Le chapitre 6 concerne la dévotion à la Sainte Eucharistie hors de la Messe. Il traite du respect dû au tabernacle et de pratiques comme les visites au Saint Sacrement, les chapelles d’adoration perpétuelle, les processions et les congrès eucharistiques (Instruction, n. 130, 135-136, 140, 142-145).

Le chapitre 7 concerne les offices extraordinaires confiés aux laïcs, par exemple, aux ministres extraordinaires de la Sainte Communion, aux instructeurs ou aux responsables de prières en l’absence d’un prêtre (Instruction, n. 147-169). Le chapitre 2 de l’Instruction traitait de la participation ordinaire des laïcs à la liturgie et en particulier à l’Eucharistie. Ici, il s’agit de ce que les laïcs sont appelés à accomplir lorsqu’il manque un nombre suffisant de prêtres ou même de diacres. Ces dernières années le Saint Siège a accordé une attention considérable à cette question, et cette Instruction y donne suite, ajoutant d’autres considérations pour des circonstances particulières.

Le dernier chapitre traite de remèdes canoniques pour des crimes ou des abus contre la Sainte Eucharistie.
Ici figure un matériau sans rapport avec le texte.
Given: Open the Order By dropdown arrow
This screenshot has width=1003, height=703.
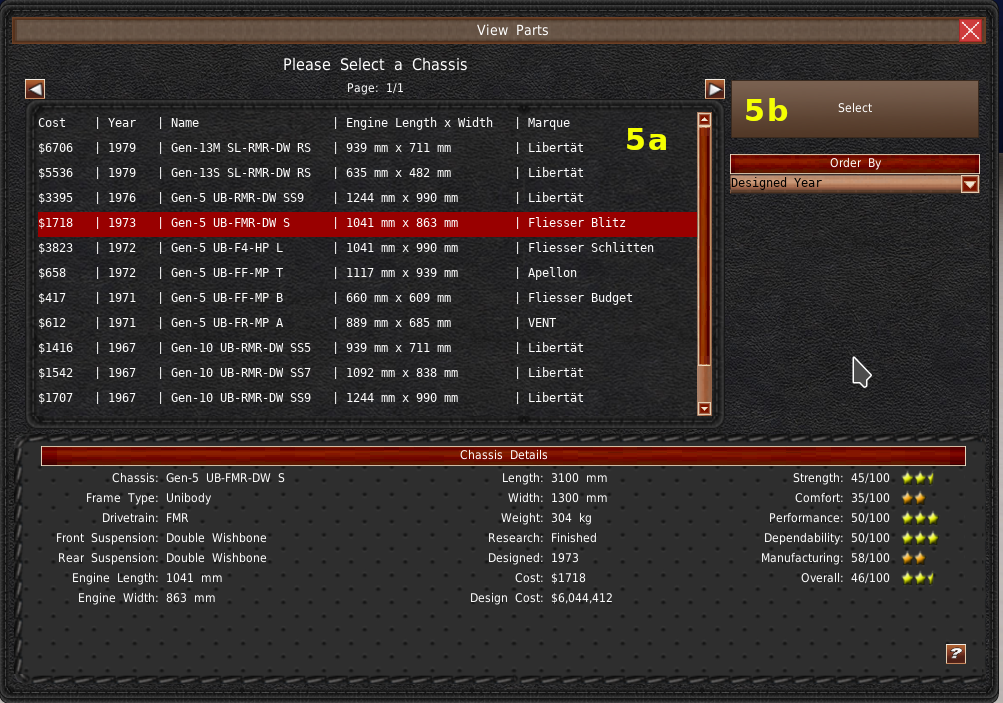Looking at the screenshot, I should (x=969, y=184).
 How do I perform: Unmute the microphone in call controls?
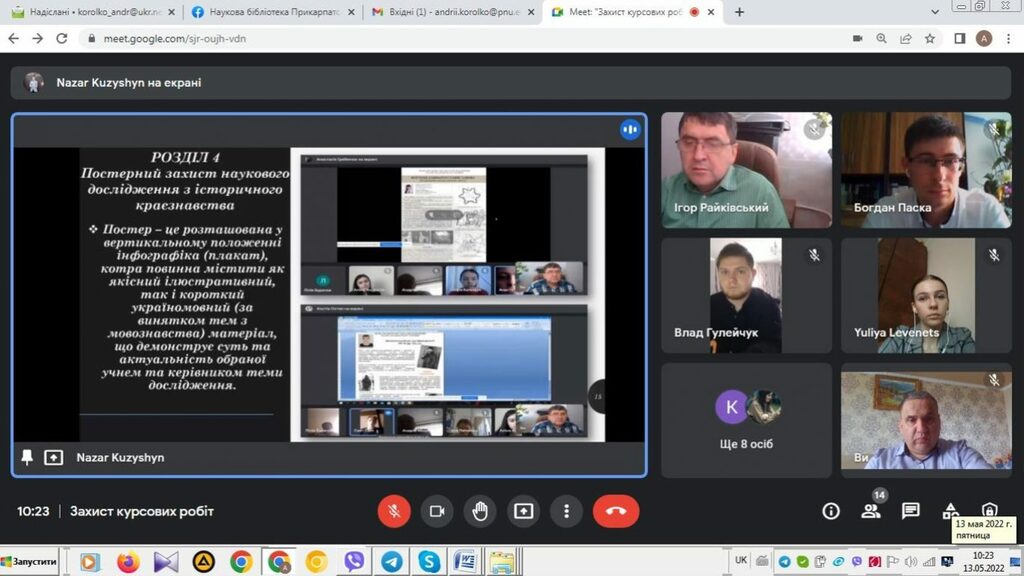click(394, 511)
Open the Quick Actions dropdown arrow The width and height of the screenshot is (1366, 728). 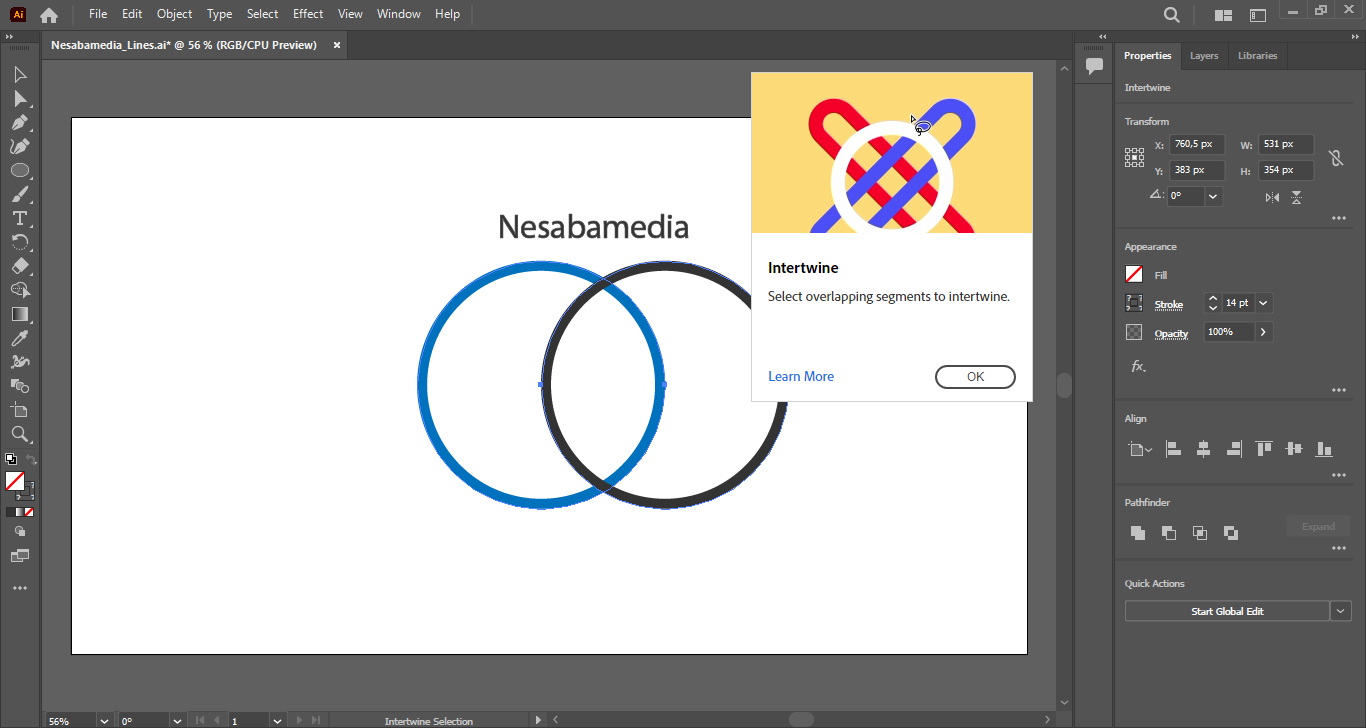[x=1341, y=611]
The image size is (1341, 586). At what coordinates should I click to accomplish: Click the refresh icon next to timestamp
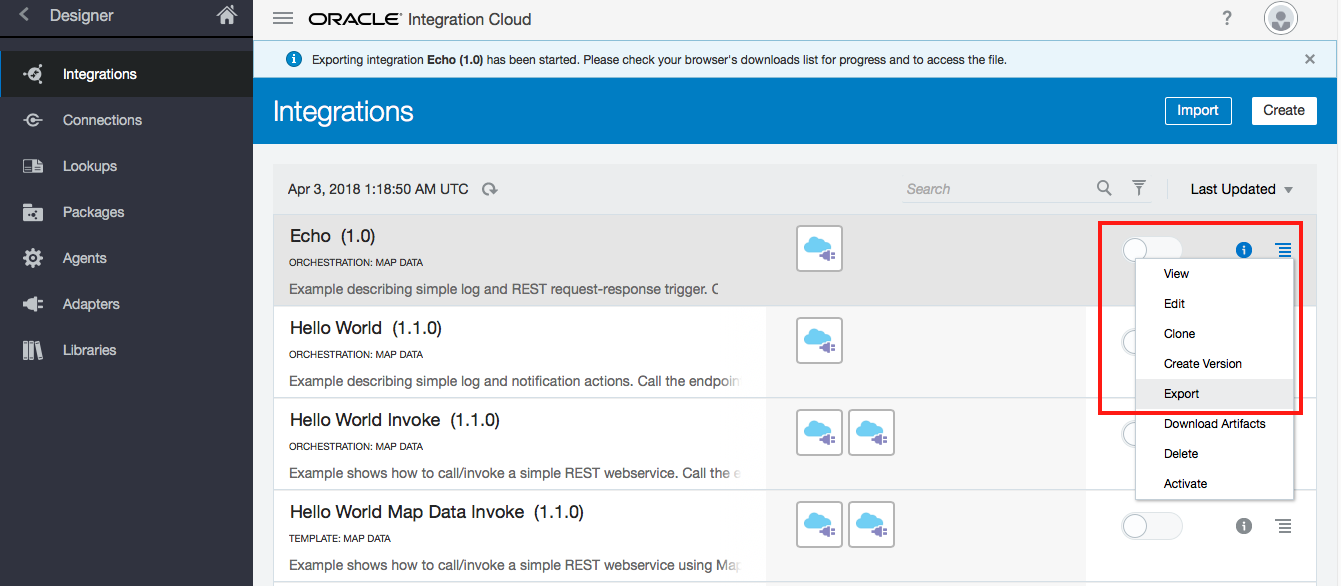coord(490,189)
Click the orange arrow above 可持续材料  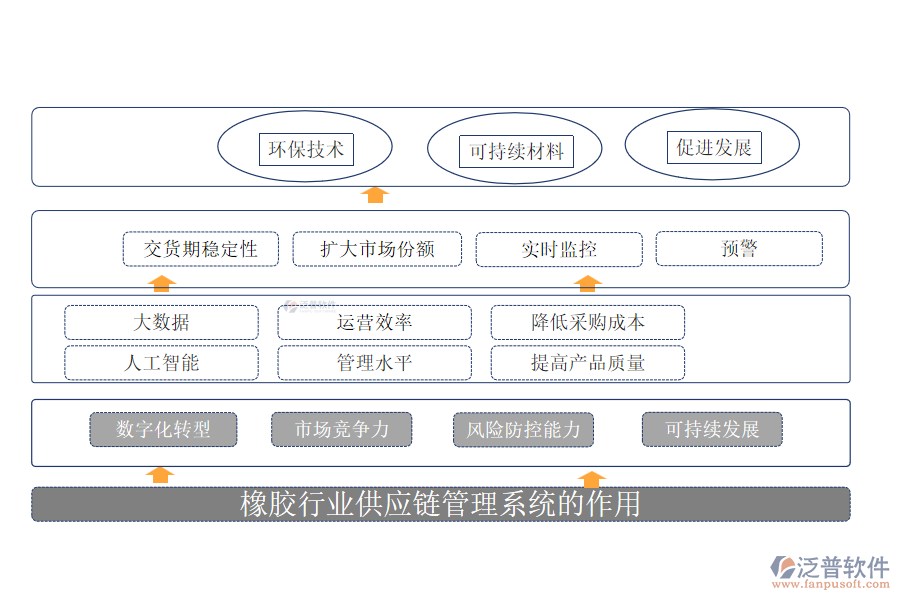pos(375,193)
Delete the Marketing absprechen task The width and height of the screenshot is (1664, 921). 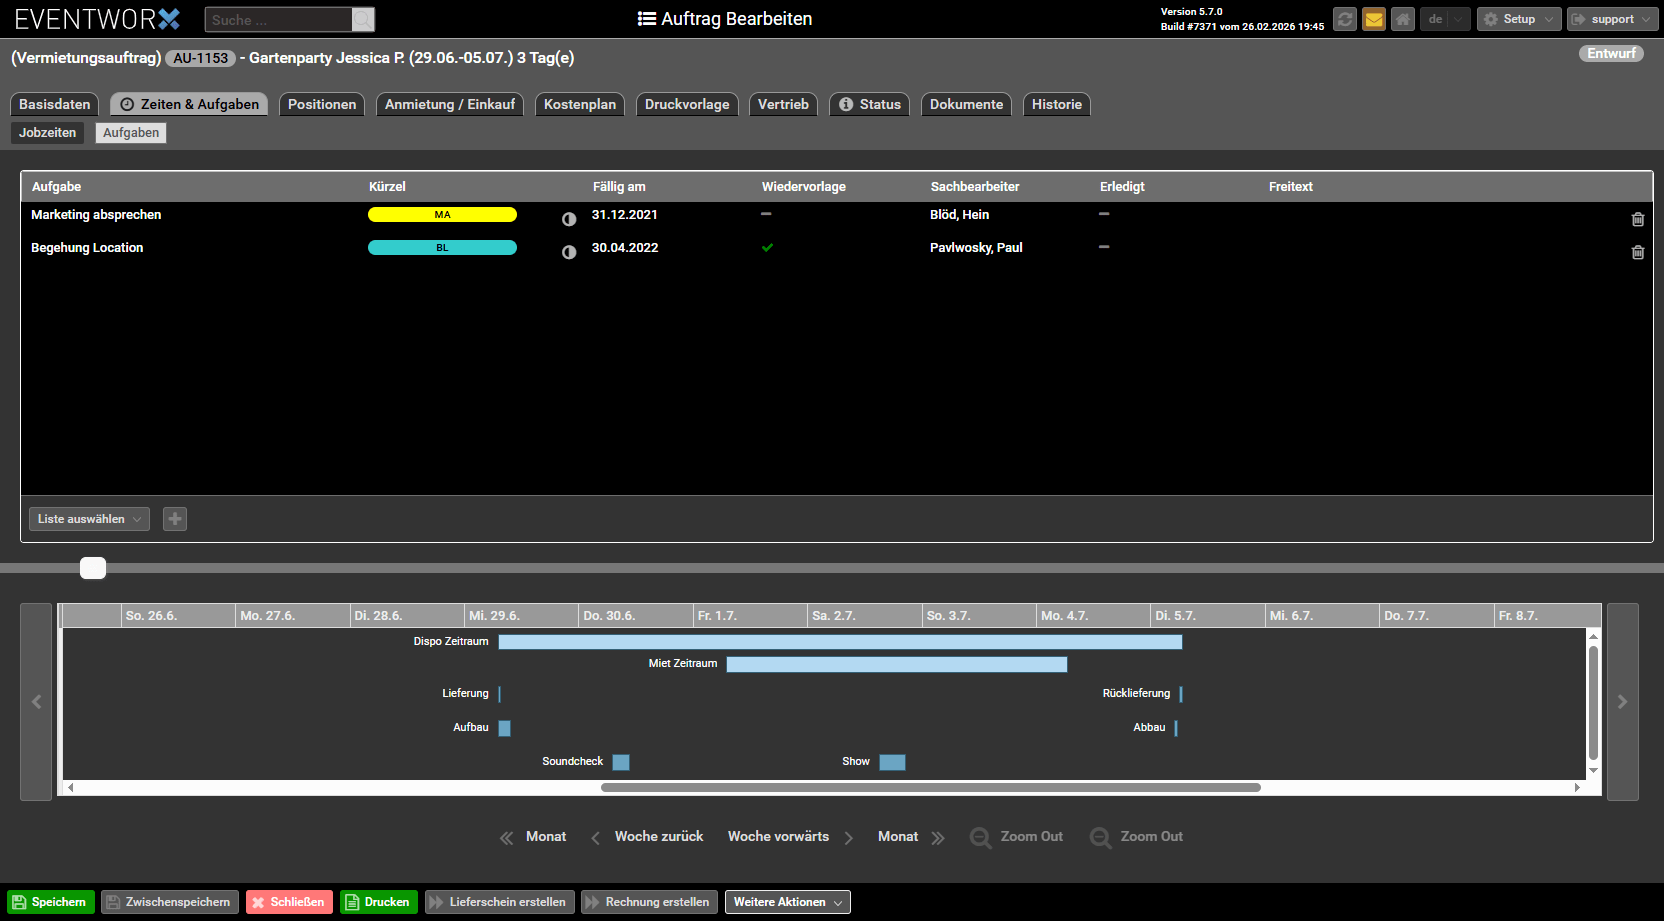(x=1637, y=219)
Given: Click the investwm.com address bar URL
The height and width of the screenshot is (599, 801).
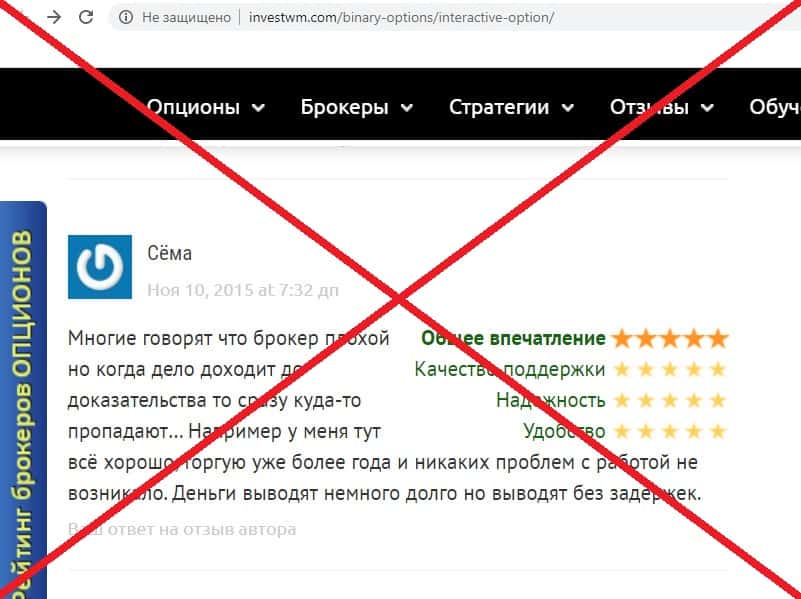Looking at the screenshot, I should point(401,17).
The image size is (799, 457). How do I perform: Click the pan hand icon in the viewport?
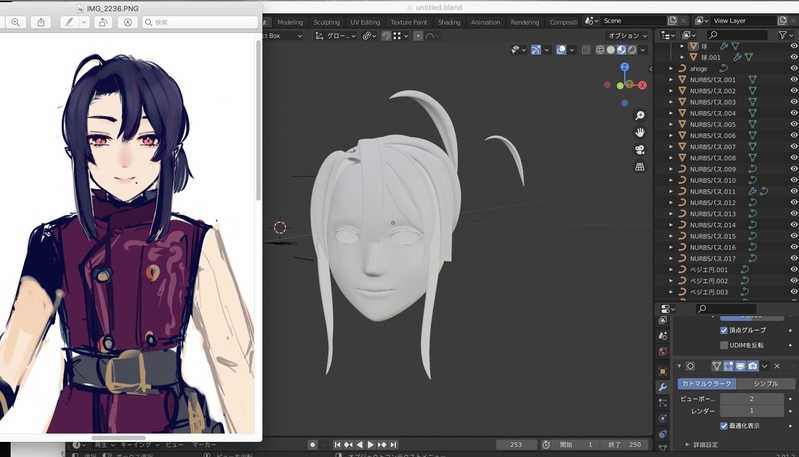640,132
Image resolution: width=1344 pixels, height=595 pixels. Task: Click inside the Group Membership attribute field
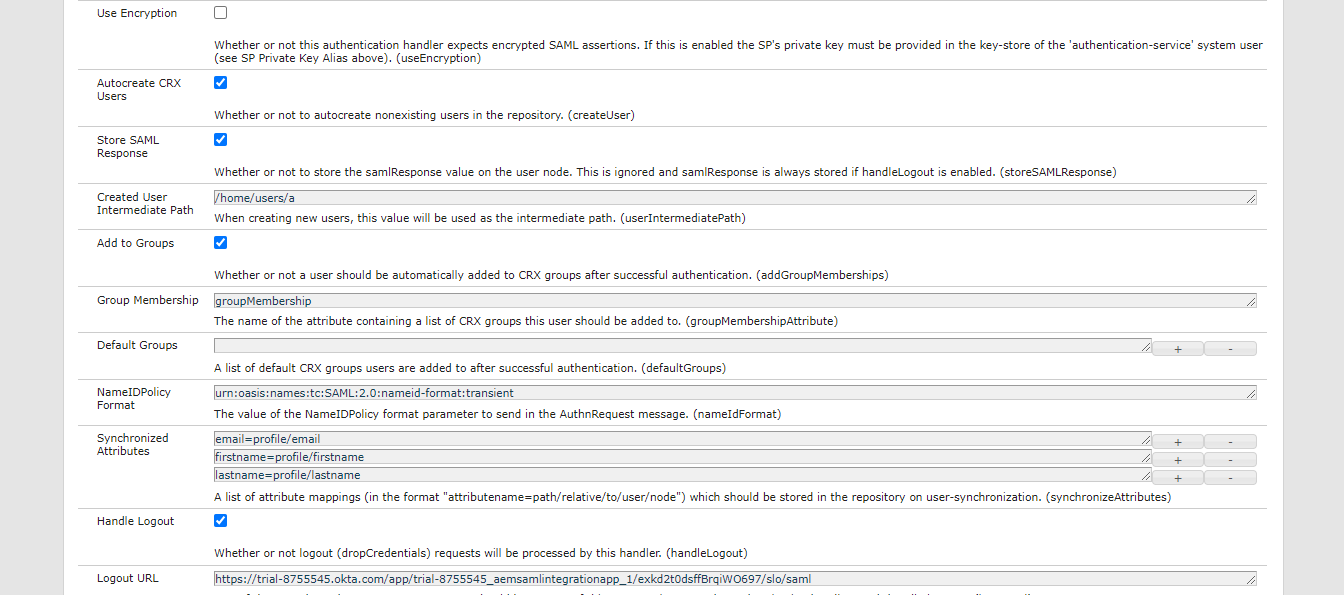(600, 300)
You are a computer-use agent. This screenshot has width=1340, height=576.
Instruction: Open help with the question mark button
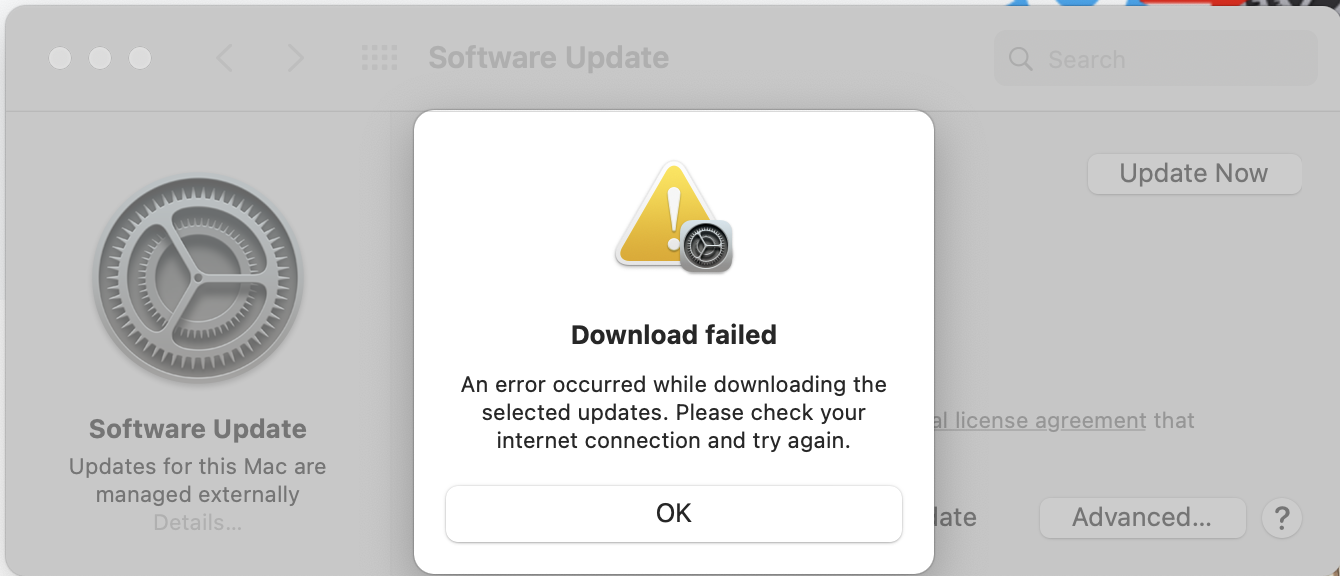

A long terme, le remède principal se trouve dans une formation et une instruction appropriées et dans une foi solide. Mais lorsqu’il y a des abus, l’Eglise a le devoir de les aborder avec clarté et charité.

5. Conclusion

En raison de l’article de foi selon lequel la Messe est la représentation sacramentelle du Sacrifice de la Croix (cf. Concile de Trente : DS 1710) et que « le corps et le sang, ainsi que l’âme et la divinité de notre Seigneur Jésus Christ, et donc, le Christ tout entier est vraiment, réellement et substantiellement contenu dans le très saint sacrement de l’Eucharistie » (Concile de Trente: DS 1651; cf. CCC 1374), il est clair que les normes liturgiques concernant la Sainte Eucharistie méritent notre attention. Ce ne sont pas des rubriques méticuleuses dictées par des esprits légalistes.

« La sainte Eucharistie contient tout le trésor spirituel de l’Eglise, c’est-à-dire, le Christ Lui-même, Lui, notre Pâque, Lui, notre pain vivant ». (Presb. Ordinis, 5). Les prêtres et les Evêques sont ordonnés avant tout pour célébrer le sacrifice Eucharistique et donner le Corps et le Sang du Christ aux fidèles. Les diacres, et, à leur manière, les acolytes, d’autres servants, les lecteurs et les chorales, les laïcs ayant reçu une mission particulière sont tous appelés à offrir leur aide pour les différentes fonctions et à remplir leurs divers ministères avec foi et dévotion.

En conclusion de cette Instruction, la Congrégation pour le Culte Divin et la Discipline des Sacrements espère que « grâce aussi à l’application attentive des normes rappelées dans la présente Instruction, l’action du très saint Sacrement de l’Eucharistie rencontre moins d’obstacles dus à la fragilité humaine, et que, si l’on parvient à écarter tout abus et à bannir tout usage illicite, par l’intercession de la Bienheureuse Vierge Marie, « femme eucharistique », la présence salvifique du Christ resplendisse sur tous les hommes dans le Sacrement de son Corps et de son Sang » (Instruction, 185).